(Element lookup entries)
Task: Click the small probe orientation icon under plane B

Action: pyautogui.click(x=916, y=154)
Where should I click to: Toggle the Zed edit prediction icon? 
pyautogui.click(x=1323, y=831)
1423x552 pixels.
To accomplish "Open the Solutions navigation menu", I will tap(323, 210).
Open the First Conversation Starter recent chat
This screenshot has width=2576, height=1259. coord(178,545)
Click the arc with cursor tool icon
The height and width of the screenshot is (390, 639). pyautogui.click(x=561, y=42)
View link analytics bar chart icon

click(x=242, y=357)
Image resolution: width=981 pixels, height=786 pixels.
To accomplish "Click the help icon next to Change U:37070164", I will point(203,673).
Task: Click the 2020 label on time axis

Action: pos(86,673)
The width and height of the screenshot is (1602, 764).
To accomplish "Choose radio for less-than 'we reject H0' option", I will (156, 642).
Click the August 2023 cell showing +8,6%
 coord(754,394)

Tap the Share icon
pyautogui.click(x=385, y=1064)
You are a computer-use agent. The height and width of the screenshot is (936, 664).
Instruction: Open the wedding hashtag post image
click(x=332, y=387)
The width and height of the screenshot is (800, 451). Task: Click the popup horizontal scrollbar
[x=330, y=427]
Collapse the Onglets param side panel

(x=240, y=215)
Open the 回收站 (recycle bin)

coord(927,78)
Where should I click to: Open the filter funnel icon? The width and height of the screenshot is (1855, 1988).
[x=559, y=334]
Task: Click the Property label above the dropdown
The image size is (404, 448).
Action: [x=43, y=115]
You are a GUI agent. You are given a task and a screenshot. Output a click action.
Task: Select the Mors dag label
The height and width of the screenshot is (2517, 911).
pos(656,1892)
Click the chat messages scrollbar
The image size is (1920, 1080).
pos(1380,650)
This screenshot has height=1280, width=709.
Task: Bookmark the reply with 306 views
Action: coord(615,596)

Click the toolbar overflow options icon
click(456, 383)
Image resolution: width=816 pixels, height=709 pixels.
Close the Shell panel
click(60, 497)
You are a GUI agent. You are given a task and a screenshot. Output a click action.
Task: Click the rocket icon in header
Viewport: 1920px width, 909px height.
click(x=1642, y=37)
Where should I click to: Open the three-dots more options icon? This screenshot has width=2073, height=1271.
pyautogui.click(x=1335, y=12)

→ **Stated problem**
Please recast the entries as a numbered list, from the start of the entries through the line that contains "This screenshot has width=2576, height=1259.", with both ends included and blank lines left out.

→ **Response to the task**
1. Task: Click the small probe orientation icon under plane B
2. Action: pyautogui.click(x=916, y=154)
3. Where should I click to: Toggle the Zed edit prediction icon? 
4. pyautogui.click(x=1323, y=831)
5. 1423x552 pixels.
6. To accomplish "Open the Solutions navigation menu", I will tap(323, 210).
7. Open the First Conversation Starter recent chat
8. This screenshot has width=2576, height=1259. coord(178,545)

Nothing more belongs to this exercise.